> Excerpt
"""
5. Causality, Actionability, and Extensions

Modern frameworks integrate actionability (immutability constraints), causality (structural or path-specific constraints), and realistic feasibility into counterfactual search:

SAT/CNF Augmentation: CEMSP encodes actionability (freezing immutable indices), monotonicity, and causal dependencies directly as additional CNF clauses, permitting composable, scalable enforcement during Boolean search (Wang et al., 2023).
Transport-based and Path-Dependent Fairness: Optimal transport plans, under minimal regularity assumptions, can act as surrogates for Pearl-style causal counterfactuals, enabling fairness regularization even in the absence of full SCM identification (Lara et al., 2021). Path-dependent LCF and counterfactual fairness address fairness along specific, user-defined causal pathways (Zuo et al., 2024).
Backtracking Counterfactuals: Alternate initial conditions on exogenous noise, while fixing protected attributes, sidestep conceptual and technical challenges of demographic interventions, ensuring auditability and recourse recommendations are meaningful when social categories are not amenable to modular manipulations (Bynum et al., 2024).
"""
> Supplied material
"""
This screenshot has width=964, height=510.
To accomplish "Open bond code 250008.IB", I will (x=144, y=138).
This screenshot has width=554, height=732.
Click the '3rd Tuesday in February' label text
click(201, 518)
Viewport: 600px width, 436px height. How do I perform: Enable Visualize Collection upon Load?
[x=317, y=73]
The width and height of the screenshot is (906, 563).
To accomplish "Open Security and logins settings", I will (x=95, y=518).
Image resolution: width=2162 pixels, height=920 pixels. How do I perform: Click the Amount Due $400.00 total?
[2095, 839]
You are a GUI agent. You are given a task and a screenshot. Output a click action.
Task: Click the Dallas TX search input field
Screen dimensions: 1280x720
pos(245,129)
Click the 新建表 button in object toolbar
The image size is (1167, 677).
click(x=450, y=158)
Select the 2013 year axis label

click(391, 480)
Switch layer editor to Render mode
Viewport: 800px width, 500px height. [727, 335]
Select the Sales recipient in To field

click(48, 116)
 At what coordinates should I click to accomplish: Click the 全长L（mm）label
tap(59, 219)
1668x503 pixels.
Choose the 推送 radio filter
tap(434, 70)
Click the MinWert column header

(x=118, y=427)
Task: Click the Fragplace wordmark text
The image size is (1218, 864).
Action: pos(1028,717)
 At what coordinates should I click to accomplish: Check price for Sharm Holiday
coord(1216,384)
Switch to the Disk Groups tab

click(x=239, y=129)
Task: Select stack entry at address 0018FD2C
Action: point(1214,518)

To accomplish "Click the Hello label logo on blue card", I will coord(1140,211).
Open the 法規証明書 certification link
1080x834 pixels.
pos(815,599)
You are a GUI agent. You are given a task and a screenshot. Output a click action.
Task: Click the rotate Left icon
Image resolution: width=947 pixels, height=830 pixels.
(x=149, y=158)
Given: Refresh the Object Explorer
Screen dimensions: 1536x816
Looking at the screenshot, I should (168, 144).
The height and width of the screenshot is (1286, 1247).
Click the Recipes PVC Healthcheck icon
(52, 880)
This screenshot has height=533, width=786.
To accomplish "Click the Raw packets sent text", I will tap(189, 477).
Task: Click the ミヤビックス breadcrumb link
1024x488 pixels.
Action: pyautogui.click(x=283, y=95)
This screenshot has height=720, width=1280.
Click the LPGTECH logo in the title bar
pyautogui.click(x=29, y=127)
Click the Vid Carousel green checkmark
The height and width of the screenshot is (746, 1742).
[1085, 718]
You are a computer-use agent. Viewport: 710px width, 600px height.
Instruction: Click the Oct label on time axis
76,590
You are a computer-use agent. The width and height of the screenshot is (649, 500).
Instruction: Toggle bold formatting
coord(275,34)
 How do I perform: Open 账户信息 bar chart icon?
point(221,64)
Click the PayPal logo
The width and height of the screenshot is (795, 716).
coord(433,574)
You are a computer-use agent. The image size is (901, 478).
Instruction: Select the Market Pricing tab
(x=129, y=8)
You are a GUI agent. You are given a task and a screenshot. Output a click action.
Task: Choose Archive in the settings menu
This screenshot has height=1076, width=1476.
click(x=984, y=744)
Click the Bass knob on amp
"""
> Task A
In the excerpt on causality and actionability, what can optimal transport plans act as surrogates for?
> Task B
Continue the excerpt on causality and actionability from its last sentence.

> Task answer A
Pearl-style causal counterfactuals.

> Task answer B
6. Applications and Empirical Insights

Counterfactual and fairness-based explanations are fundamental to:

Instance-level Recourse and Transparency: Empowering individuals with concrete actions for changing outcomes, compliant with GDPR and fair lending laws (Balasubramanian et al., 2020, Wang et al., 2023).
Fairness Auditing and Compliance: Providing both individual and group-level diagnosis of disparate impact and discriminatory recourse requirements, including in black-box recommendation systems, tabular/classification tasks, and neural network pipelines (Artelt et al., 2022, Cornacchia et al., 2023, Kim et al., 11 Feb 2026, Ge et al., 2022).
Policy and Organizational Trust: Procedural fairness regularization assures that explanations remain stable and intelligible across groups, addressing emerging requirements in organizational psychology and regulatory contexts (Popoola et al., 11 Mar 2026).
Practical Mitigation: Empirical analyses show that group-level (burden, coverage) and path-based recourse disparities can be mitigated via adversarial retraining, cost-weighted loss, group-fair or hybrid explanations, often with only minor utility cost (Fragkathoulas et al., 2024, Ezzeddine et al., 28 Jan 2026, Zuo et al., 2024).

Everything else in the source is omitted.